I am prepared to accept for the purposes of the hearing of this appeal that he did not receive the decision containing the extended reasons until the date he gave me, namely 21 May 1998. What then happened was that the Appellant lodged an application for a review of the decision on 27 May 1998. The review was considered but was refused on 11 June 1998 and it was after that that he put in his Notice of Appeal. It seems to me very clear that the real reason for the delay in advancing an appeal in time was not the fact that the decision had been received on 21 May 1998, whereas it might have been expected to have been received 10 days earlier, but that the Appellant had taken the view that he should attempt in the first instance to seek a review of the Tribunal's decision and only if that failed then to advance an appeal. It is quite clear from the literature which is supplied and which is commonly available that launching an application for a review before an Employment Tribunal does not suspend the running of time for the purposes of an appeal to the Employment Appeal Tribunal, nor does it provide a good excuse for not lodging an appeal within time. It is perfectly possible to ask for a review and at the same time lodge a Notice of Appeal, which, if it becomes unnecessary, can then be abandoned.

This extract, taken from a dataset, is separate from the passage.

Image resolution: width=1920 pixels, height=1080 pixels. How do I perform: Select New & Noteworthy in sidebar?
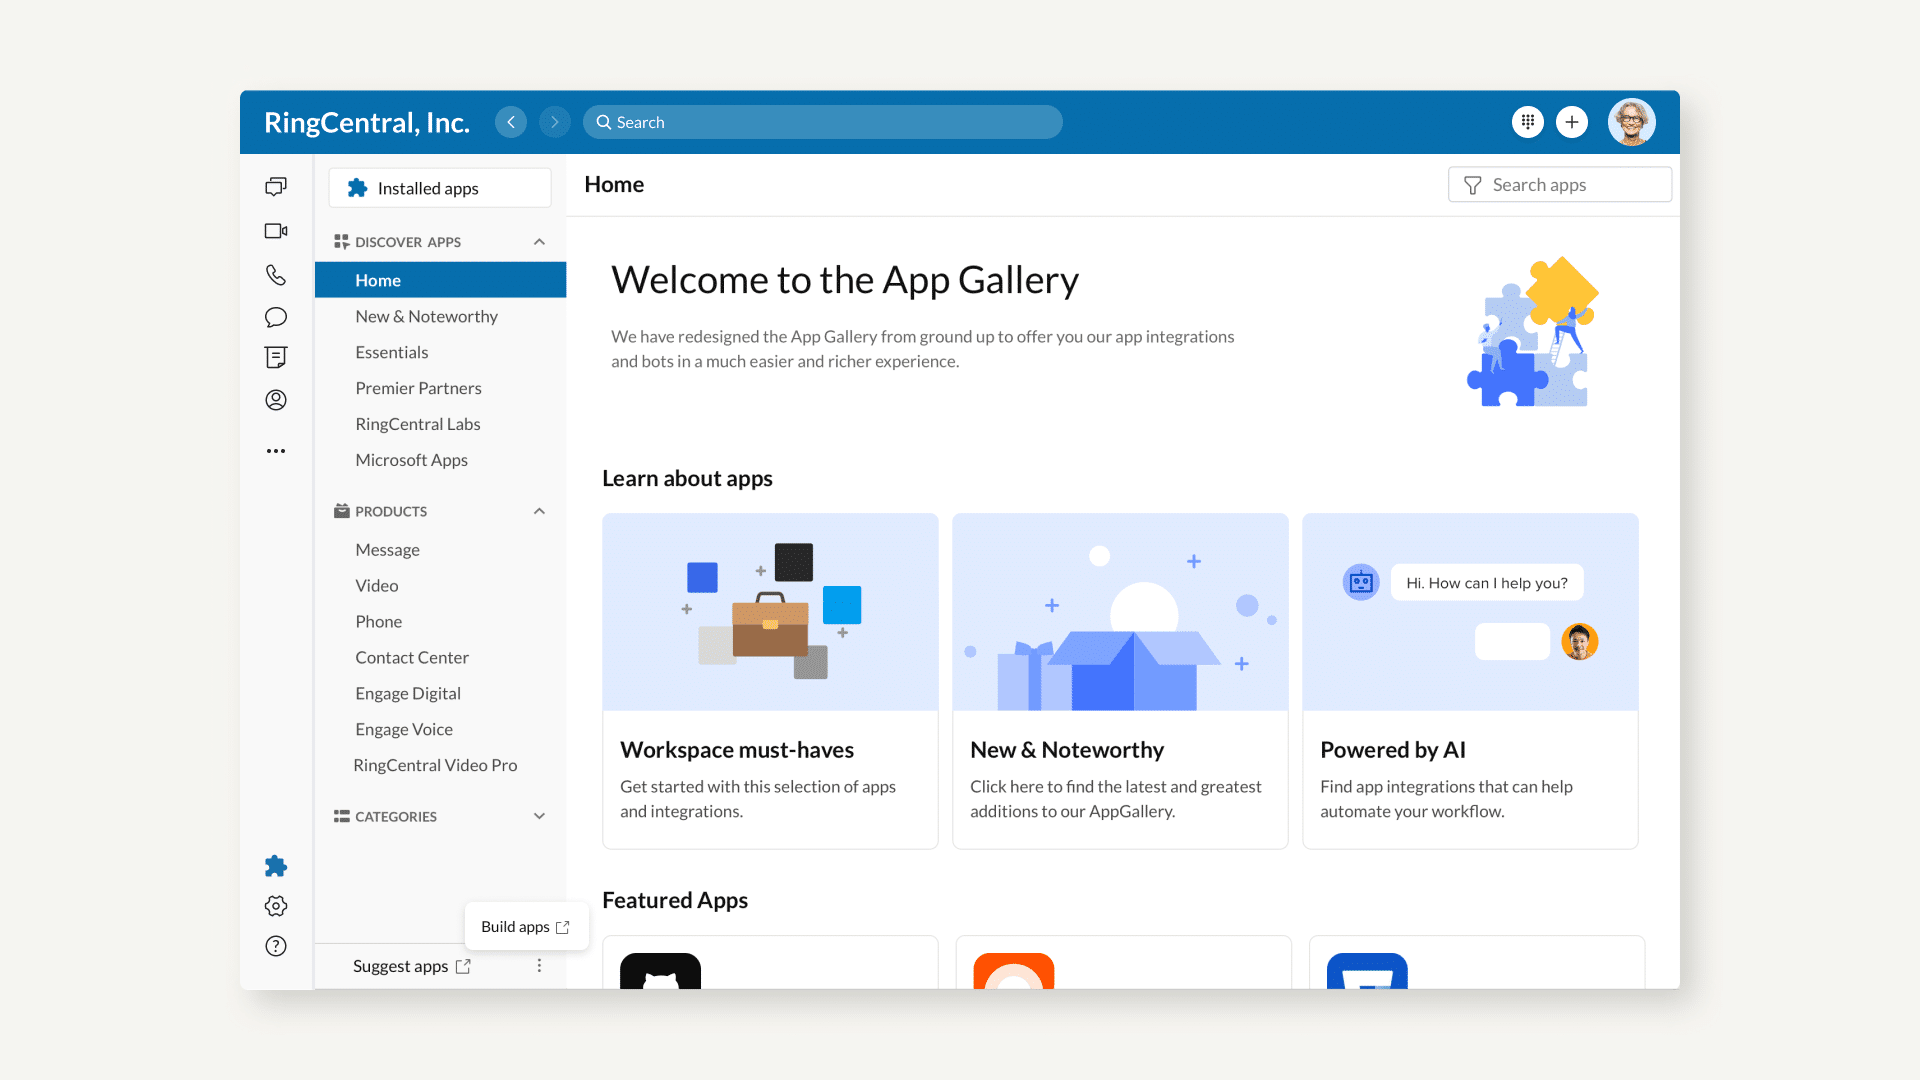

I am not prepared to say in the circumstances of this case that there has been any excuse such as to justify the delay in lodging the Notice of Appeal. I accept though that I have been given a full explanation for the delay. I do not take the view that the interests of justice require that an extension of time should be given in this case, taking into account all the circumstances, some of which I have referred to in this judgment. Accordingly, the appeal must be dismissed.